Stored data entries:
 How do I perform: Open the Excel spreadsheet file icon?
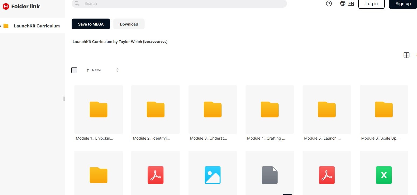pos(384,175)
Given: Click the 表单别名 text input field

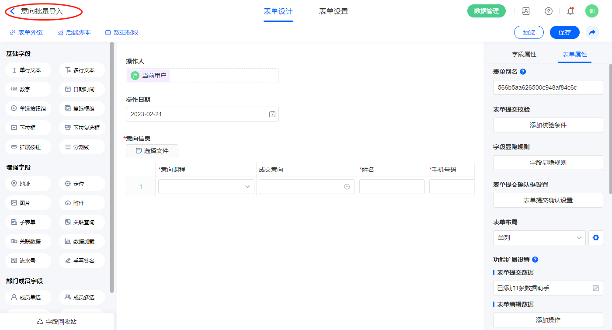Looking at the screenshot, I should 548,87.
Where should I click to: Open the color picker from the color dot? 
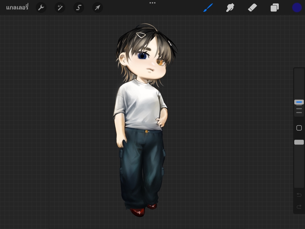coord(296,7)
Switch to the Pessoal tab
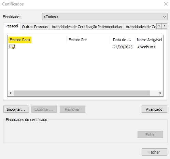This screenshot has width=170, height=159. [x=12, y=26]
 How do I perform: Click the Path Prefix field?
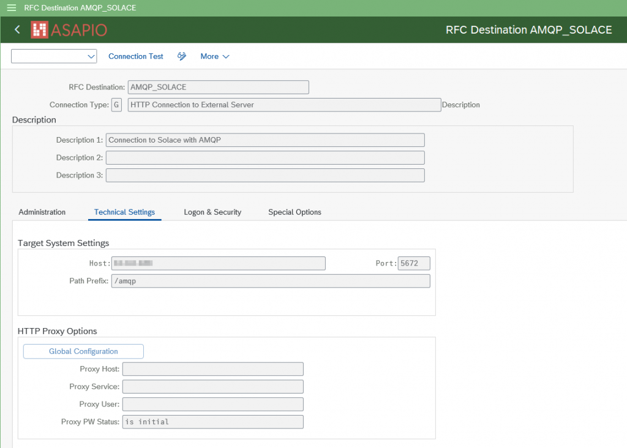tap(270, 281)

* _PROBLEM_: Give back each line above verbatim, dropping every picture.

* _ANSWER SECTION_:
 How do I perform: Open the Excel spreadsheet file icon?
pos(384,175)
Given: Click the 表单别名 text input field

Looking at the screenshot, I should 548,87.
Where should I click to: Open the color picker from the color dot? 
coord(296,7)
Switch to the Pessoal tab
This screenshot has width=170, height=159. [x=12, y=26]
 How do I perform: Click the Path Prefix field?
tap(270, 281)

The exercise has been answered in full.